== WRITTEN PROBLEM 1 ==
Scale the following listing, from the line with "Click Internet Explorer" up to and including the line with "Collapse the Channels sidebar panel". Reproduce every line in full, requests included, and multiply each coordinate in the answers by 0.6, rounding to whole numbers with halves rounded up.

== DOCUMENT SECTION ==
++++++++++++++++++++
On the video, as the camera moved into the mosque Saturday, a Marine can be heard shouting obscenities in the background, yelling that one of the men was only pretending to be dead.

"He's (expletive) faking he's dead!"

"Yeah, he's breathing," another Marine is heard saying.

"He's faking he's (expletive) dead!" the first Marine says.

The video then showed a Marine raising his rifle toward an Iraqi lying on the floor of the mosque. The video shown by NBC and provided to the network pool was blacked out at that point and did not show the bullet hitting the man. But a rifle shot could be heard.

"He's dead now," a Marine is heard saying.


The article quotes the Third Geneva Convention:


The Third Geneva Convention, the section of the 1949 treaty that applies to prisoners of war, says "persons taking no active part in the hostilities, including members of armed forces who have laid down their arms and those placed hors de combat (out of combat) by sickness, wounds, detention, or any other cause, shall in all circumstances be treated humanely."


But as far as I understand the convention, it doesn't really apply here. The Geneva Convention also says that it applies to combatants that wear clearly marked insignia, of having a clear chain of command, etc.

Clearly this doesn't justify shooting an unarmed person in the head, but what rules are at work here? The story also notes:


The judge advocate general heading the investigation, Lt. Col. Bob Miller, was asked by NBC News whether it was possible the Marine was acting in self-defense.

"The policy of the rules of engagement authorize the Marines to use force when presented with a hostile act or hostile intent," Miller said. "So they would have to be using force in self-defense, yes."

"Any wounded - in this case insurgents - who don't pose a threat would not be considered hostile," said Miller.

Charles Heyman, a senior defense analyst with Jane's Consultancy Group in Britain, defended the Marine's actions, saying the wounded man could have been concealing a firearm or grenade.

"In a combat infantry soldier's training, he is always taught that his enemy is at his most dangerous when he is severely wounded," Heyman said.

If the injured man makes even the slightest move, "in my estimation they would be justified in shooting him."


Okay, so there are experts that disagree on the rules of engagement...how the heck is a grunt supposed to make such distinctions clearly in the middle of conflict?

The story also says:


Sites reported that a Marine in the same unit had been killed a day earlier when he tended to the booby-trapped dead body of an insurgent.


So presumably the unit was wary and jumpy. Again, this doesn't necessarily excuse shooting a wounded, unarmed man, but it seems to me that this may not be a clear-cut case, before any hard conclusions are drawn.

At least we have embedded reporters and a free, widespread press to attempt to make war more transparent.
++++++++++++++++++++
== RECORDS FOR THE TASK ==

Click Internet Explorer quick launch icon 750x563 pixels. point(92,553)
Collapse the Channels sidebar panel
++++++++++++++++++++
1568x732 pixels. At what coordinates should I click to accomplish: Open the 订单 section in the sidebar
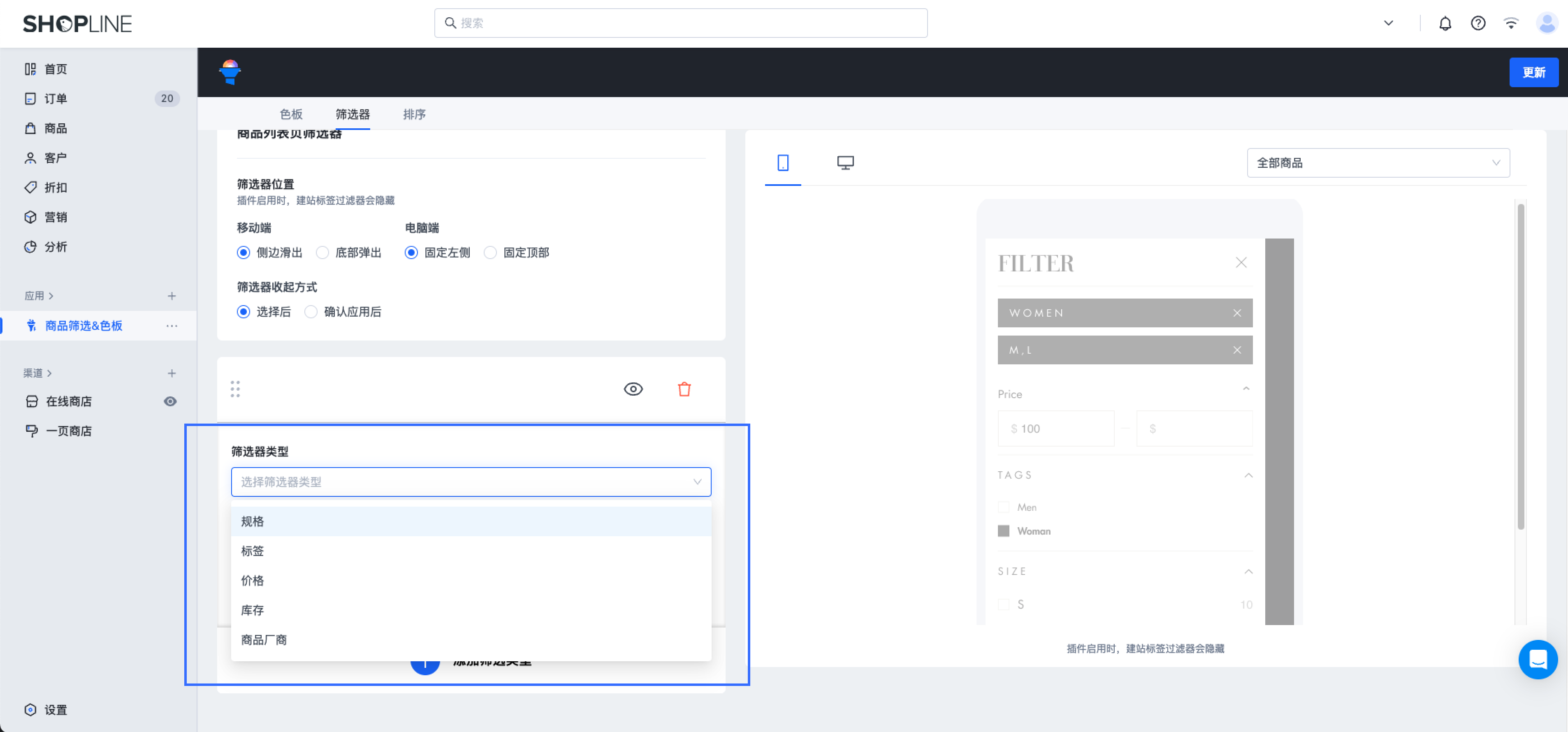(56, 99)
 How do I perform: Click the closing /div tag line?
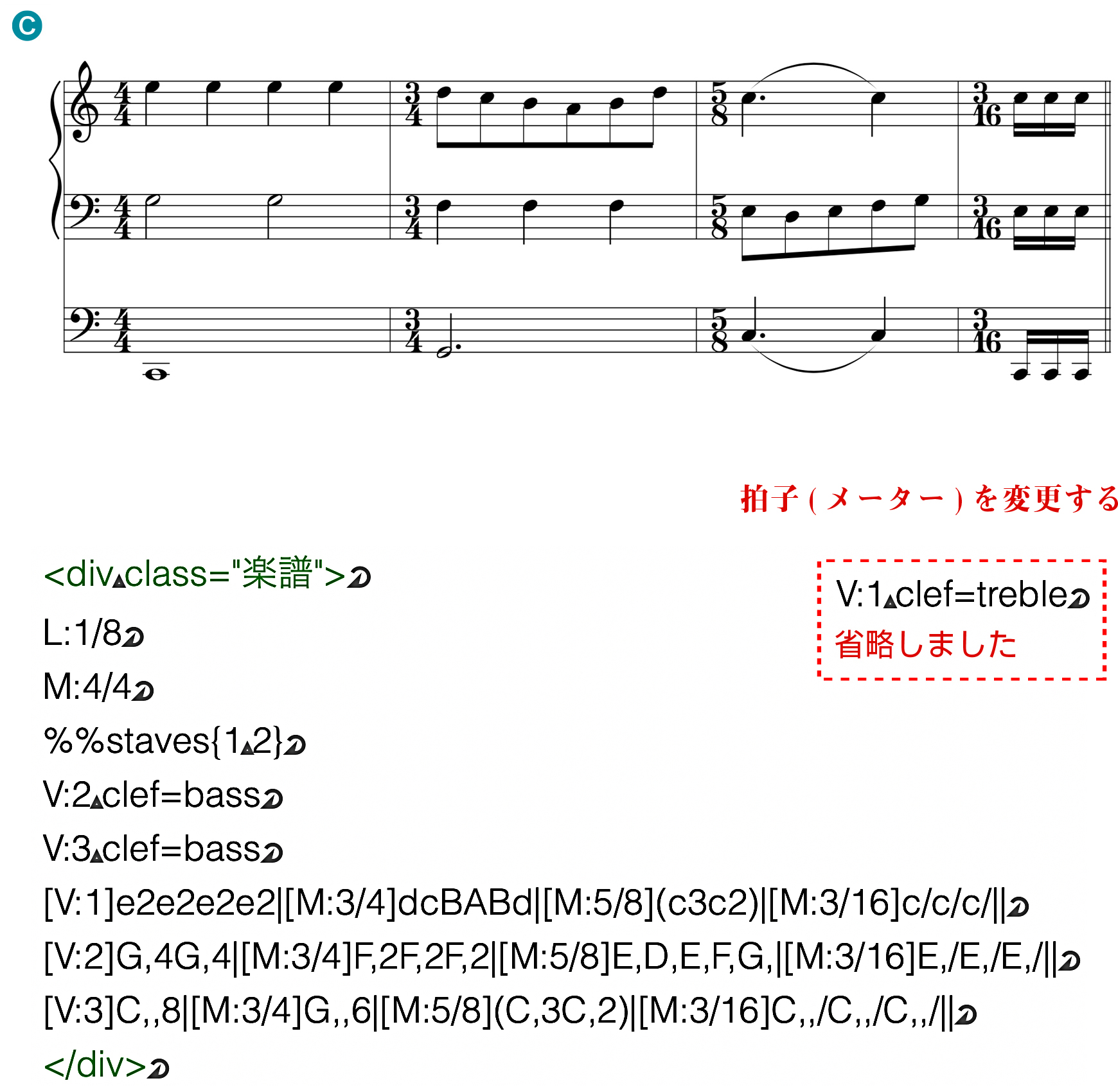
++++++++++++++++++++
== WRITTEN PROBLEM 2 ==
List every remark that the text about the mosque shooting video quotes Marines as being heard saying.

== WORKED SOLUTION 1 ==
Click Internet Explorer quick launch icon 750x563 pixels. point(55,332)
Collapse the Channels sidebar panel

== WORKED SOLUTION 2 ==
"He's (expletive) faking he's dead!"
"Yeah, he's breathing,"
"He's faking he's (expletive) dead!"
"He's dead now,"